--- start of Records shown ---
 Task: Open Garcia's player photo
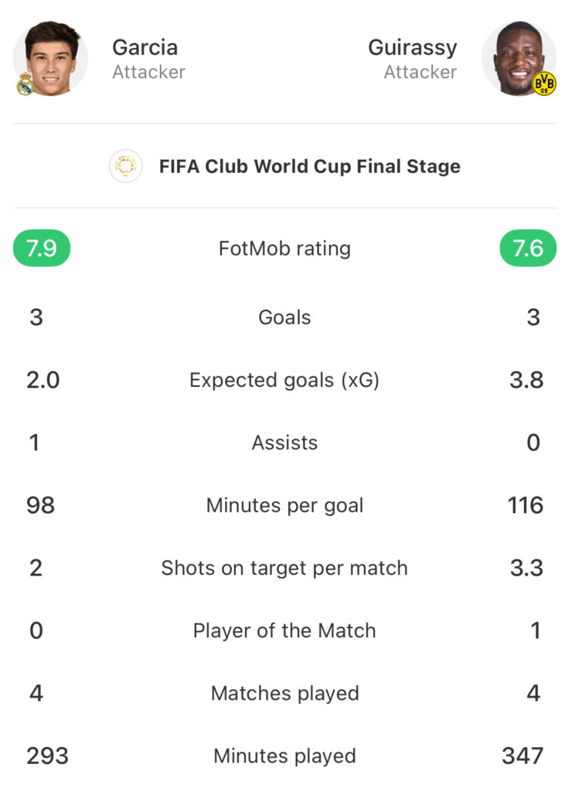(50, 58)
--- end of Records shown ---
--- start of Records shown ---
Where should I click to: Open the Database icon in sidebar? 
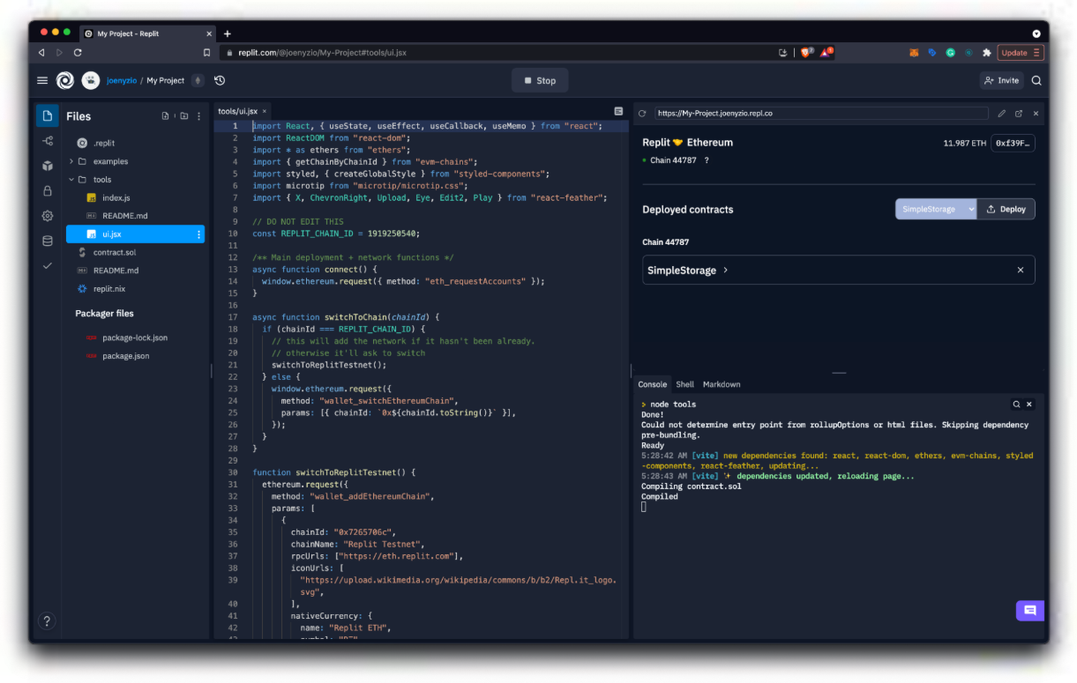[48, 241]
--- end of Records shown ---
--- start of Records shown ---
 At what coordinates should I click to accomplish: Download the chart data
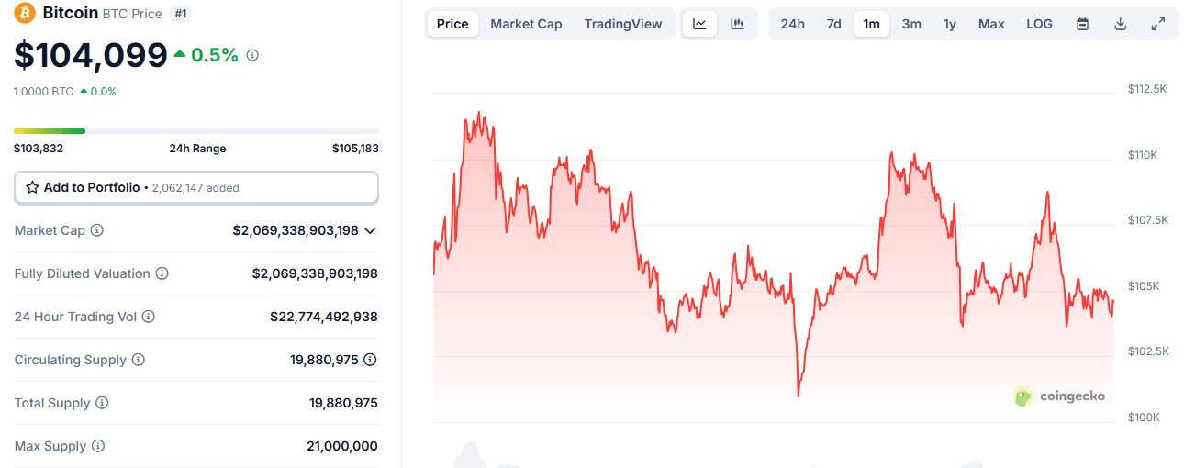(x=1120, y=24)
--- end of Records shown ---
> Work instructions
Locate each line in the entries above that contains the word "Open", and copy those lines.

> Output below
 Task: Open Garcia's player photo
Where should I click to: Open the Database icon in sidebar? 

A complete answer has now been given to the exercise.